WHAT NEEDS TO BE DONE – Below are records that contain pictures; transcribe the text exactly and omit the pictures.

EXERCISE INPUT –
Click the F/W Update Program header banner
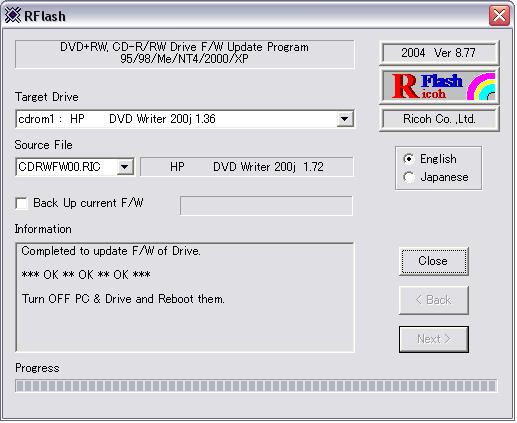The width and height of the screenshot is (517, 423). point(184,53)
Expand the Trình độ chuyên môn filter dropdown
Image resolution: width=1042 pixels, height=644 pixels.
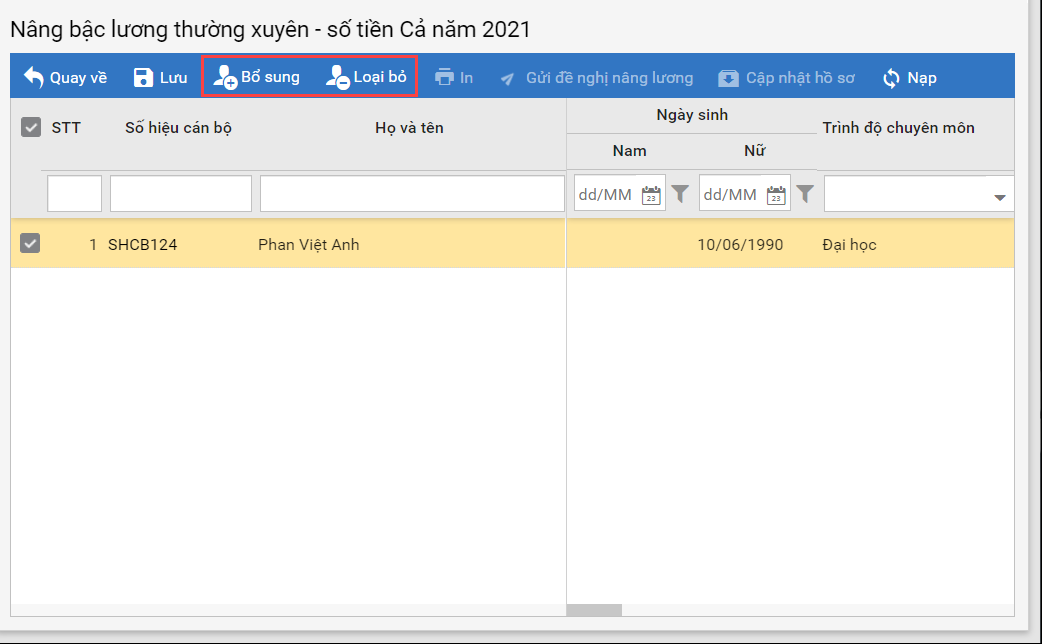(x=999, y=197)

WRITTEN RESPONSE –
Click the F/W Update Program header banner
The width and height of the screenshot is (517, 423). point(184,53)
Expand the Trình độ chuyên môn filter dropdown
Image resolution: width=1042 pixels, height=644 pixels.
(x=999, y=197)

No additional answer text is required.